LONDON: Emerging markets looked to end the week on a cautiously positive note on Friday with stocks poised to snap a four-week losing streak while a number of currencies pulled away from record lows thanks to the dollar taking a break from its relentless rally.
Emerging assets have suffered since Republican Donald Trump's unexpected election victory led to a major repricing of assets, with investors pushing the dollar to a 13-1/2 year high and sending US Treasury yields soaring in anticipation that increased infrastructure spending would push up inflation.
India's rupee, which had hit a record low on Thursday, strengthened 0.5 percent against the dollar after the Indian central bank intervened heavily in morning trade when the currency looked set to weaken again.
Turkey's lira strengthened 0.2 percent on the day, but only after hitting yet another record low in early trading.
Turkey had raised interest rates for the first time in nearly three years on Thursday, hiking its benchmark rate by a more-than-expected 50 basis points as concerns about the tumbling currency outweighed President Tayyip Erdogan's calls for cheap credit.
However, both currencies were on track for weekly losses, the lira for the fifth week in succession.
"The rise in US yields as a result of (Trump's) expansionary fiscal agenda will be long-lasting and present a headwind for emerging market assets," Andreas Johnson, economist at SEB wrote in a note to clients.
"In response, emerging market central banks will soon follow the US Fed and hike rates - (Mexico's) Banxico and the central bank of Turkey already have - causing yield spreads to narrow and the rout to stall."
In South Africa, the rand weakened 0.2 percent with investors showing nerves ahead of ratings agencies' latest assessments, which could see the country downgraded to junk next week and push up its borrowing costs.
Moody's will review its Baa2 rating, which is two notches above sub-investment grade, later on Friday. S&P and Fitch, which rate South Africa just one rung from junk, are expected to give their verdicts next week, on Friday.

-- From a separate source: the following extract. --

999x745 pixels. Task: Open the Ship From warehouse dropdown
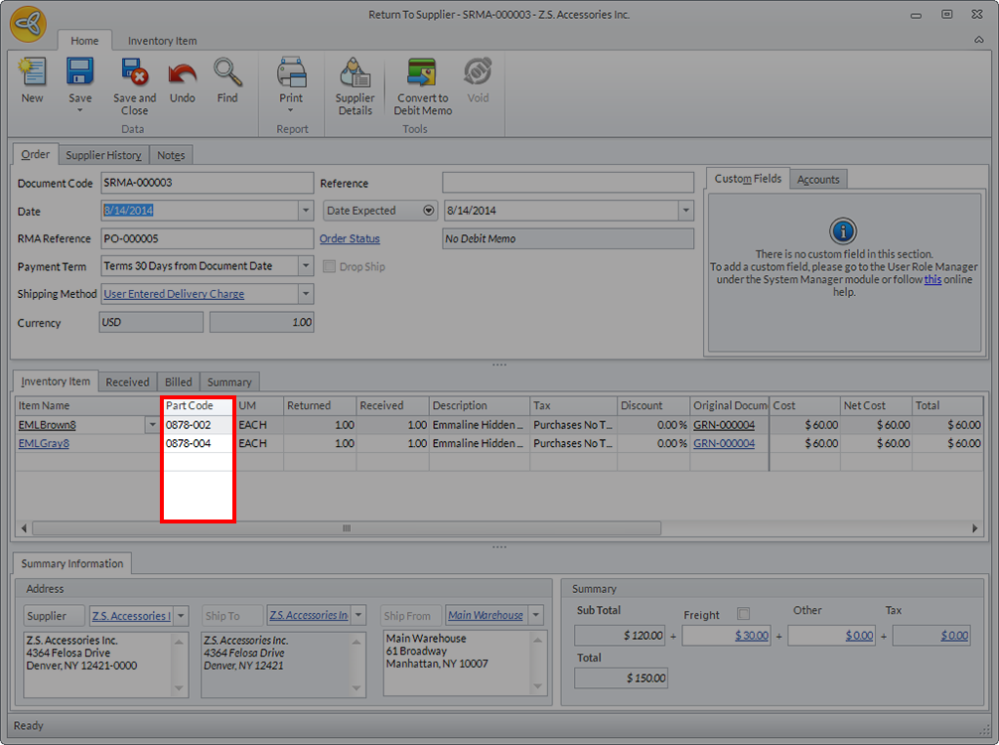tap(536, 616)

"I am hesitant to say that a downgrade would trigger a major immediate sell-off - but I think it is not going to help sentiment in the medium term, it won't help foreign direct investment flows," said Nazmeera Moola, co-head of fixed income at Investec Asset Management.
Meanwhile, emerging stocks looked on track to snap a four-week losing streak. MSCI's emerging markets benchmark gained 0.4 percent on the day, lifted by solid gains in Asia, and was up 1.3 percent on the week.